La ricetta è semplice e si basa sul forte senso dell’onore spagnolo: il riscossore, in frac o, nelle sue evoluzioni, travestito da Zorro, da pantera rosa, da monaco o da scozzese avvicina il debitore in un luogo pubblico e gli chiede a gran voce il motivo del mancato pagamento inseguendolo anche per 24 ore di fila.
In casi estremi si arriva alla pubblicazione della morosità sui giornali o alla comunicazione della vergogna ad amici e parenti.
Il successo è garantito e il cobrador incassa la metà della riscossione.
Ma l’Italia non è la Spagna.
Primo perchè i profili legali di una strategia simile nel nostro Paese sono discutibili, secondo perchè una delle categorie più colpite dai ritardi nei pagamenti, quella dei liberi professionisti che a livello comunitario nel 2011 ha sofferto della più alta percentuale di perdita su crediti (4,5 per cento rispetto ad una media del 2,7 per cento e in in forte peggioramento sul 2010), è molto restia a qualsiasi forma di riscossione dei crediti.

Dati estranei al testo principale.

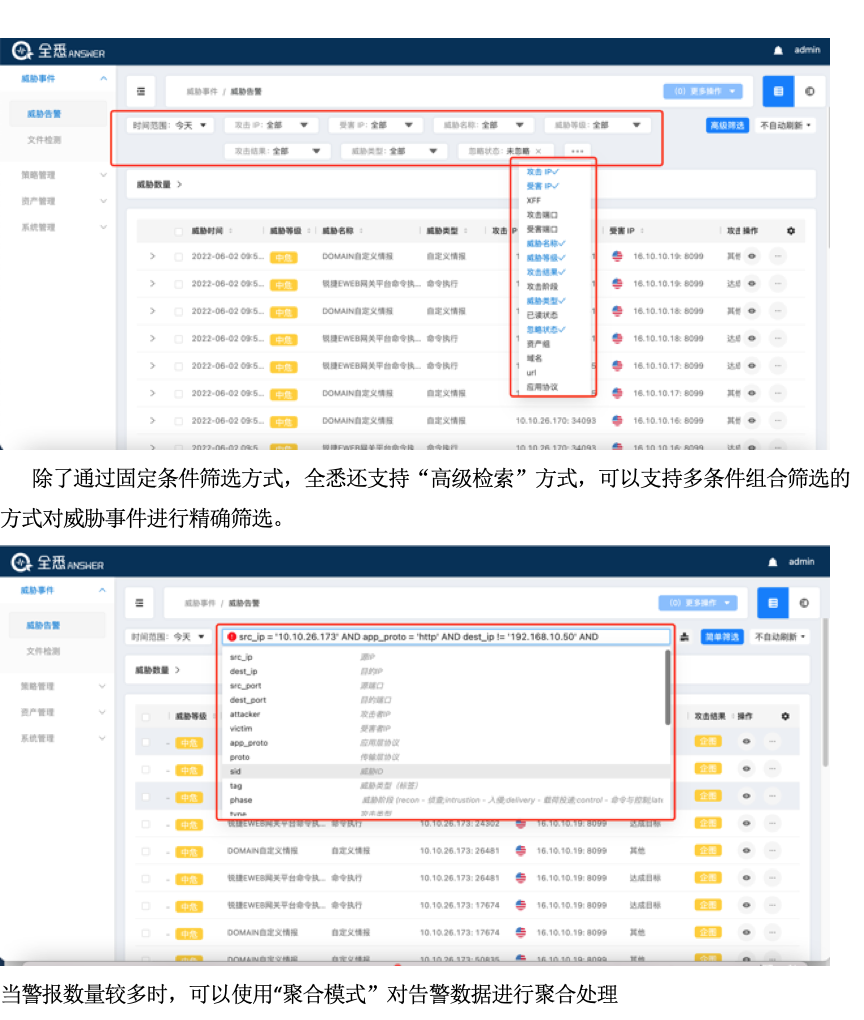Click the icon left of the 简单筛选 button
Viewport: 864px width, 1020px height.
684,636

“Il tema è molto delicato — spiega al Fatto Quotidiano un consulente che preferisce restare anonimo — perchè si tratta di scegliere tra l’incasso comunque incerto e il rischio di perdere un cliente magari prestigioso e, proprio per questo, fonte di altri contratti.

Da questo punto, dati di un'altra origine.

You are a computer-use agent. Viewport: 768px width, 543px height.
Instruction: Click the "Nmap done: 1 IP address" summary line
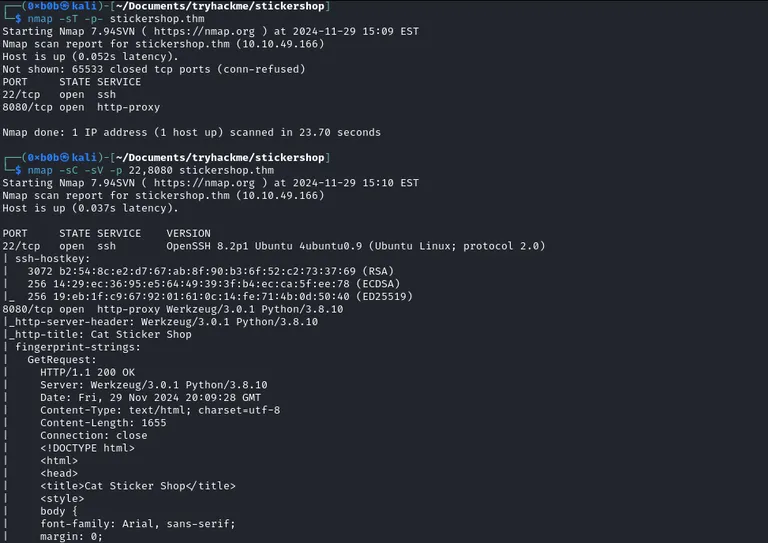click(x=191, y=132)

Ora se mi pagano a 180 giorni festeggio e l’unica forma di tutela è la clausola sugli interessi legali legati ai ritardi, che dalle prime avvisaglie della crisi, nel 2008, viene esplicitata in tutti i contratti”. Il riferimento è al decreto legislativo del 2002 che recependo una direttiva comunitaria impone il pagamento degli interessi ai creditori nella misura del tasso Bce aumentato di sette punti percentuali, per un totale che attualmente è pari all’8 per cento.

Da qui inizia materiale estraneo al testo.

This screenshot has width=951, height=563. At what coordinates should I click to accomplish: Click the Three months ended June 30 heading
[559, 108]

Il punto però è che spesso è lo stesso creditore-consulente a non avvalersi dei suoi diritti e, anzi, ad accontentarsi di una parte del credito sotto la minaccia del rischio fallimento del cliente, che renderebbe ancora più difficile se non impossibile, ma sicuramente onerosa, la riscossione.
E, numeri alla mano, il rischio non è così peregrino se si pensa che soltanto a Milano il Tribunale fallimentare nel 2012 si è già pronunciato su oltre 200 procedure concorsuali, decretando il fallimento dell’impresa in 195 casi, 21 dei quali nella prima settimana di marzo.
Molto probabile che tra queste si annidino fornitori che sono rimasti strozzati tra le difficoltà di accesso ai finanziamenti bancari e la mancata riscossione dei crediti.
Gli ultimi dati della multinazionale del recupero crediti Intrum Justitia evidenziano per tutta l’Europa un ammontare delle perdite sui crediti di 312 miliardi di euro (+2,7 per cento sul 2010), con l’Italia che si è posizionata tra i Paesi ad alto rischio dietro a Spagna e Ungheria a loro volta superate dai rischiosissimi Grecia, Portogallo, Cipro e Repubblica Ceca.
L’Italia è in testa alla classifica dei ritardi con ben 124 giorni medi contro i 23 della virtuosa Finlandia e i 52 della media europea.
Dato che nel caso dei rapporti tra imprese, cioè le forniture, si attesta intorno ai 103 giorni, solo 7 in meno della Grecia, mentre la perdita media sui crediti nel nostro Paese l’anno scorso si è aggirata intorno al 2,6 per cento del fatturato per un controvalore di 40,88 miliardi.
La situazione, poi, non va migliorando, se il 53 per cento delle aziende prevede un aumento del rischio.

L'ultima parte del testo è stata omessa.